**PROBLEM TO WORK ON:** Write each line out a second time, exactly as shown below.

-------- EXERCISE MATERIALS --------

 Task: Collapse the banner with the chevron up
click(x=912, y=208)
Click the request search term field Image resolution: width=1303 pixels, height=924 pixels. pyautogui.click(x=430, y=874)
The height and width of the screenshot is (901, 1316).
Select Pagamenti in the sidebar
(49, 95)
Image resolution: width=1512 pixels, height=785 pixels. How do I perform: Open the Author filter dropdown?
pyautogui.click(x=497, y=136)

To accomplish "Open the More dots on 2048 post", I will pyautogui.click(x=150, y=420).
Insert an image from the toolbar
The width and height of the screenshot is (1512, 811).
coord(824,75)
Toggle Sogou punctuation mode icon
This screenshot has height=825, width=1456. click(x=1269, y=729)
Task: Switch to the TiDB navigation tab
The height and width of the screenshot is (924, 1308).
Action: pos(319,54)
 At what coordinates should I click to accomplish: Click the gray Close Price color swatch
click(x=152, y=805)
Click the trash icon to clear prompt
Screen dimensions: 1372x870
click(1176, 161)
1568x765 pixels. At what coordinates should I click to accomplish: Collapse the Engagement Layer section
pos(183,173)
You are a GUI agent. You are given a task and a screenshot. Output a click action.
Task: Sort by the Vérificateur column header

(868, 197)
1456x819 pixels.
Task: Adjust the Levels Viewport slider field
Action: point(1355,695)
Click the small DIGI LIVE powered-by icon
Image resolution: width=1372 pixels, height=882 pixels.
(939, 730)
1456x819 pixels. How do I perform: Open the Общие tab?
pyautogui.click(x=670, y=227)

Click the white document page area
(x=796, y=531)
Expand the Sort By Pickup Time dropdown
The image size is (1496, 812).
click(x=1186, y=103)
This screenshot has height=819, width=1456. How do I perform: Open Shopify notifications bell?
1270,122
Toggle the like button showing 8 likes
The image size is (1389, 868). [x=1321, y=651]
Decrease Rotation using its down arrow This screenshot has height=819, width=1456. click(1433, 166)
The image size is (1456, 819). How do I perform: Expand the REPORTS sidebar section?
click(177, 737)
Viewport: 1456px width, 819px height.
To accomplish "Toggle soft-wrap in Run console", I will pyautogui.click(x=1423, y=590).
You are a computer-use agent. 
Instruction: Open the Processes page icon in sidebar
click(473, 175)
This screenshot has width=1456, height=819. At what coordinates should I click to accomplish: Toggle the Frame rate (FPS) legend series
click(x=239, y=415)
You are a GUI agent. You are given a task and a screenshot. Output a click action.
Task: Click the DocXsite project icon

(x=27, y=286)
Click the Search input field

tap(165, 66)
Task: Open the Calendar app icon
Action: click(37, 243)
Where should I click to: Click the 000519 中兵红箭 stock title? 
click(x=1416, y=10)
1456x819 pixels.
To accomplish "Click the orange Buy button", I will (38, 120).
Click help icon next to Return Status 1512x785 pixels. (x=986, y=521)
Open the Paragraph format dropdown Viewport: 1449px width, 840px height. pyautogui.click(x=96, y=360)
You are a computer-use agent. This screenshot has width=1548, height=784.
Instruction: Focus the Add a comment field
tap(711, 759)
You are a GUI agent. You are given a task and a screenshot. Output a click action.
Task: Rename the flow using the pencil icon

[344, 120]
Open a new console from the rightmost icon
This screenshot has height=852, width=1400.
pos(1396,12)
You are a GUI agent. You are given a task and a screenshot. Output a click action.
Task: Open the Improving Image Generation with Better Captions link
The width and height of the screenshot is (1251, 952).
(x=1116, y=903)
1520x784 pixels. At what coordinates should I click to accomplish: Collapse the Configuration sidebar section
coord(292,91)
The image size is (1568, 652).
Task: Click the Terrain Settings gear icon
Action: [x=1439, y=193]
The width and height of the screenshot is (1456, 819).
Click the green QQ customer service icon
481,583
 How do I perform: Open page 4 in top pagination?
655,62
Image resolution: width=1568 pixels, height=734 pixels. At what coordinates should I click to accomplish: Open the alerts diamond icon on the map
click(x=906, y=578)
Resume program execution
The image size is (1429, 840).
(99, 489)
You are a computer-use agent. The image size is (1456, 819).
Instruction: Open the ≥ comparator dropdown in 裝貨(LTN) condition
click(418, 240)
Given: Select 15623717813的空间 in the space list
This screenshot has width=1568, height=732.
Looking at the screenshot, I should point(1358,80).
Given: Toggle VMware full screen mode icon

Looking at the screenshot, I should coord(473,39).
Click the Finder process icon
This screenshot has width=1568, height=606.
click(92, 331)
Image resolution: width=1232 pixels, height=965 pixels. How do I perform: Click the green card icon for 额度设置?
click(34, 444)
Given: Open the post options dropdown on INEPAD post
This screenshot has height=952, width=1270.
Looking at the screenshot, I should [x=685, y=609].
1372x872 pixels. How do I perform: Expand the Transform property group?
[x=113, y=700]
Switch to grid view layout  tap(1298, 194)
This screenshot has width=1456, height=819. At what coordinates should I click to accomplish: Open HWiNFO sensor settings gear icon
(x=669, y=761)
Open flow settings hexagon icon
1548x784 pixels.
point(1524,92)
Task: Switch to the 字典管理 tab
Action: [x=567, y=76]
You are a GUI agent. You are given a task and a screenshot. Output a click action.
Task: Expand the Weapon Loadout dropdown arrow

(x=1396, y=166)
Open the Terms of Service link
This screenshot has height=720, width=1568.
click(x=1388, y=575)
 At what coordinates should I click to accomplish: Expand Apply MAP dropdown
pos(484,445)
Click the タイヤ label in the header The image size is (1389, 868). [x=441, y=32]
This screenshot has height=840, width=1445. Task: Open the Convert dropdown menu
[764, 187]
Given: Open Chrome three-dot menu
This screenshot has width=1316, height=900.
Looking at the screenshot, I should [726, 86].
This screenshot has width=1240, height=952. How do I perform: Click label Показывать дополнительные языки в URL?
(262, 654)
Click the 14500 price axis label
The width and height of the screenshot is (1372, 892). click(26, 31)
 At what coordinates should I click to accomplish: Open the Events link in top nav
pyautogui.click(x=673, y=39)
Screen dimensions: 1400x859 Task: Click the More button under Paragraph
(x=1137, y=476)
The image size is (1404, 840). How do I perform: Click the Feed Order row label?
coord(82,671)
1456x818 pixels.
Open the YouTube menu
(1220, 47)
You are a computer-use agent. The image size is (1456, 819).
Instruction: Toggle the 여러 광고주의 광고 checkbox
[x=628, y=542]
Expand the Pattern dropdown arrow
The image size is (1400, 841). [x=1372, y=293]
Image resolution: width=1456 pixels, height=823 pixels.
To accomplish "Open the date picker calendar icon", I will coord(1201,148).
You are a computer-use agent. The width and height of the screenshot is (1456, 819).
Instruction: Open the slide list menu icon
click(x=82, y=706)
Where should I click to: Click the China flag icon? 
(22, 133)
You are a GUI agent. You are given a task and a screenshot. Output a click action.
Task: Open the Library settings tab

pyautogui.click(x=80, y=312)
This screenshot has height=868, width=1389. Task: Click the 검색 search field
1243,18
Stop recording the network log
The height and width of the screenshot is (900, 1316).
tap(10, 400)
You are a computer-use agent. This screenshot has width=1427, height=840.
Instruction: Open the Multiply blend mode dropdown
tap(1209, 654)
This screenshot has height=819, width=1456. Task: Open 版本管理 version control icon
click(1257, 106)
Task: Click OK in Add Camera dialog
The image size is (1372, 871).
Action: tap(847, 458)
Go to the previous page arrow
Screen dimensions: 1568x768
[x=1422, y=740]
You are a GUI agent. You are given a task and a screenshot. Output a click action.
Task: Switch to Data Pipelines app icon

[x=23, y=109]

--------

**SOLUTION TO THIS EXERCISE:**
 Task: Collapse the banner with the chevron up
click(x=912, y=208)
Click the request search term field Image resolution: width=1303 pixels, height=924 pixels. pyautogui.click(x=430, y=874)
The height and width of the screenshot is (901, 1316).
Select Pagamenti in the sidebar
(49, 95)
Image resolution: width=1512 pixels, height=785 pixels. How do I perform: Open the Author filter dropdown?
pyautogui.click(x=497, y=136)

To accomplish "Open the More dots on 2048 post", I will pyautogui.click(x=150, y=420).
Insert an image from the toolbar
The width and height of the screenshot is (1512, 811).
coord(824,75)
Toggle Sogou punctuation mode icon
This screenshot has height=825, width=1456. click(x=1269, y=729)
Task: Switch to the TiDB navigation tab
The height and width of the screenshot is (924, 1308).
Action: pos(319,54)
 At what coordinates should I click to accomplish: Click the gray Close Price color swatch
click(x=152, y=805)
Click the trash icon to clear prompt
Screen dimensions: 1372x870
click(1176, 161)
1568x765 pixels. At what coordinates should I click to accomplish: Collapse the Engagement Layer section
pos(183,173)
You are a GUI agent. You are given a task and a screenshot. Output a click action.
Task: Sort by the Vérificateur column header

(868, 197)
1456x819 pixels.
Task: Adjust the Levels Viewport slider field
Action: point(1355,695)
Click the small DIGI LIVE powered-by icon
Image resolution: width=1372 pixels, height=882 pixels.
(939, 730)
1456x819 pixels. How do I perform: Open the Общие tab?
pyautogui.click(x=670, y=227)

Click the white document page area
(x=796, y=531)
Expand the Sort By Pickup Time dropdown
The image size is (1496, 812).
click(x=1186, y=103)
This screenshot has height=819, width=1456. How do I perform: Open Shopify notifications bell?
1270,122
Toggle the like button showing 8 likes
The image size is (1389, 868). [x=1321, y=651]
Decrease Rotation using its down arrow This screenshot has height=819, width=1456. click(1433, 166)
The image size is (1456, 819). How do I perform: Expand the REPORTS sidebar section?
click(177, 737)
Viewport: 1456px width, 819px height.
To accomplish "Toggle soft-wrap in Run console", I will pyautogui.click(x=1423, y=590).
You are a computer-use agent. 
Instruction: Open the Processes page icon in sidebar
click(473, 175)
This screenshot has width=1456, height=819. At what coordinates should I click to accomplish: Toggle the Frame rate (FPS) legend series
click(x=239, y=415)
You are a GUI agent. You are given a task and a screenshot. Output a click action.
Task: Click the DocXsite project icon

(x=27, y=286)
Click the Search input field

tap(165, 66)
Task: Open the Calendar app icon
Action: click(37, 243)
Where should I click to: Click the 000519 中兵红箭 stock title? 
click(x=1416, y=10)
1456x819 pixels.
To accomplish "Click the orange Buy button", I will (38, 120).
Click help icon next to Return Status 1512x785 pixels. (x=986, y=521)
Open the Paragraph format dropdown Viewport: 1449px width, 840px height. pyautogui.click(x=96, y=360)
You are a computer-use agent. This screenshot has width=1548, height=784.
Instruction: Focus the Add a comment field
tap(711, 759)
You are a GUI agent. You are given a task and a screenshot. Output a click action.
Task: Rename the flow using the pencil icon

[344, 120]
Open a new console from the rightmost icon
This screenshot has height=852, width=1400.
pos(1396,12)
You are a GUI agent. You are given a task and a screenshot. Output a click action.
Task: Open the Improving Image Generation with Better Captions link
The width and height of the screenshot is (1251, 952).
(x=1116, y=903)
1520x784 pixels. At what coordinates should I click to accomplish: Collapse the Configuration sidebar section
coord(292,91)
The image size is (1568, 652).
Task: Click the Terrain Settings gear icon
Action: [x=1439, y=193]
The width and height of the screenshot is (1456, 819).
Click the green QQ customer service icon
481,583
 How do I perform: Open page 4 in top pagination?
655,62
Image resolution: width=1568 pixels, height=734 pixels. At what coordinates should I click to accomplish: Open the alerts diamond icon on the map
click(x=906, y=578)
Resume program execution
The image size is (1429, 840).
(99, 489)
You are a computer-use agent. The image size is (1456, 819).
Instruction: Open the ≥ comparator dropdown in 裝貨(LTN) condition
click(418, 240)
Given: Select 15623717813的空间 in the space list
This screenshot has width=1568, height=732.
Looking at the screenshot, I should point(1358,80).
Given: Toggle VMware full screen mode icon

Looking at the screenshot, I should coord(473,39).
Click the Finder process icon
This screenshot has width=1568, height=606.
click(92, 331)
Image resolution: width=1232 pixels, height=965 pixels. How do I perform: Click the green card icon for 额度设置?
click(34, 444)
Given: Open the post options dropdown on INEPAD post
This screenshot has height=952, width=1270.
Looking at the screenshot, I should [x=685, y=609].
1372x872 pixels. How do I perform: Expand the Transform property group?
[x=113, y=700]
Switch to grid view layout  tap(1298, 194)
This screenshot has width=1456, height=819. At what coordinates should I click to accomplish: Open HWiNFO sensor settings gear icon
(x=669, y=761)
Open flow settings hexagon icon
1548x784 pixels.
point(1524,92)
Task: Switch to the 字典管理 tab
Action: [x=567, y=76]
You are a GUI agent. You are given a task and a screenshot. Output a click action.
Task: Expand the Weapon Loadout dropdown arrow

(x=1396, y=166)
Open the Terms of Service link
This screenshot has height=720, width=1568.
click(x=1388, y=575)
 At what coordinates should I click to accomplish: Expand Apply MAP dropdown
pos(484,445)
Click the タイヤ label in the header The image size is (1389, 868). [x=441, y=32]
This screenshot has height=840, width=1445. Task: Open the Convert dropdown menu
[764, 187]
Given: Open Chrome three-dot menu
This screenshot has width=1316, height=900.
Looking at the screenshot, I should [726, 86].
This screenshot has width=1240, height=952. How do I perform: Click label Показывать дополнительные языки в URL?
(262, 654)
Click the 14500 price axis label
The width and height of the screenshot is (1372, 892). click(26, 31)
 At what coordinates should I click to accomplish: Open the Events link in top nav
pyautogui.click(x=673, y=39)
Screen dimensions: 1400x859 Task: Click the More button under Paragraph
(x=1137, y=476)
The image size is (1404, 840). How do I perform: Click the Feed Order row label?
coord(82,671)
1456x818 pixels.
Open the YouTube menu
(1220, 47)
You are a computer-use agent. The image size is (1456, 819).
Instruction: Toggle the 여러 광고주의 광고 checkbox
[x=628, y=542]
Expand the Pattern dropdown arrow
The image size is (1400, 841). [x=1372, y=293]
Image resolution: width=1456 pixels, height=823 pixels.
To accomplish "Open the date picker calendar icon", I will coord(1201,148).
You are a computer-use agent. The width and height of the screenshot is (1456, 819).
Instruction: Open the slide list menu icon
click(x=82, y=706)
Where should I click to: Click the China flag icon? 
(22, 133)
You are a GUI agent. You are given a task and a screenshot. Output a click action.
Task: Open the Library settings tab

pyautogui.click(x=80, y=312)
This screenshot has height=868, width=1389. Task: Click the 검색 search field
1243,18
Stop recording the network log
The height and width of the screenshot is (900, 1316).
tap(10, 400)
You are a computer-use agent. This screenshot has width=1427, height=840.
Instruction: Open the Multiply blend mode dropdown
tap(1209, 654)
This screenshot has height=819, width=1456. Task: Open 版本管理 version control icon
click(1257, 106)
Task: Click OK in Add Camera dialog
The image size is (1372, 871).
Action: tap(847, 458)
Go to the previous page arrow
Screen dimensions: 1568x768
[x=1422, y=740]
You are a GUI agent. You are given a task and a screenshot. Output a click action.
Task: Switch to Data Pipelines app icon

[x=23, y=109]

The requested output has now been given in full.